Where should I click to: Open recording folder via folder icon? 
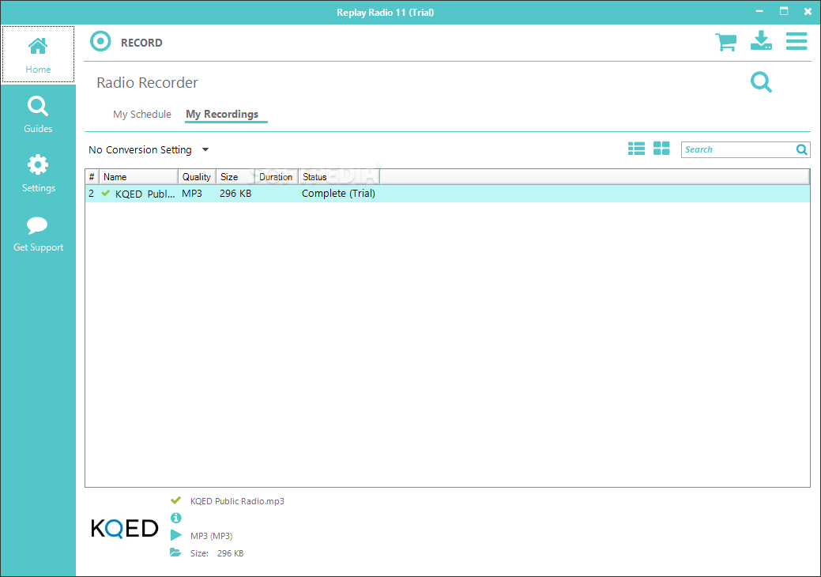(x=175, y=553)
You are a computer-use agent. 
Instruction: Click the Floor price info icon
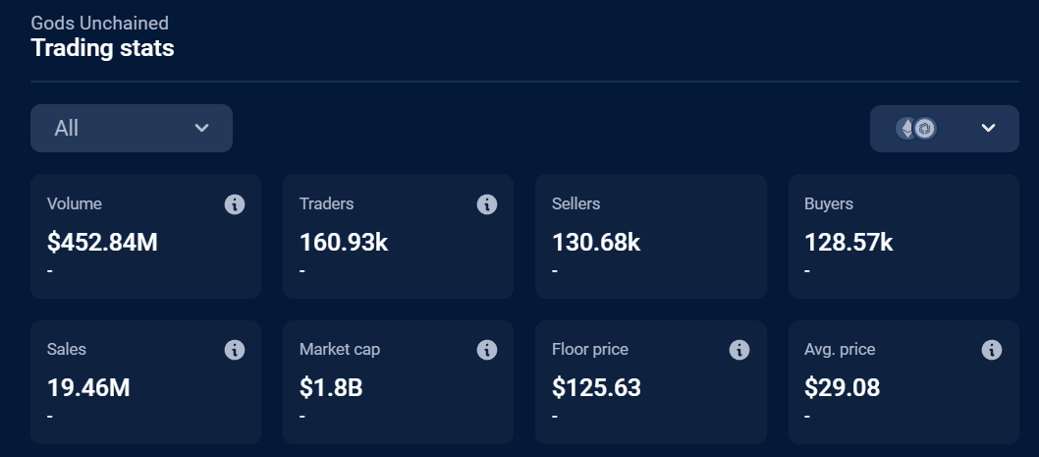tap(739, 350)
★ ★ ★ ★ ★ ★ ★
#### Activity:
Every record above must be given again exactly; drop the pictures.

#### Finished task:
Where should I click to: Open recording folder via folder icon? 
(x=175, y=553)
You are a computer-use agent. 
Instruction: Click the Floor price info icon
tap(739, 350)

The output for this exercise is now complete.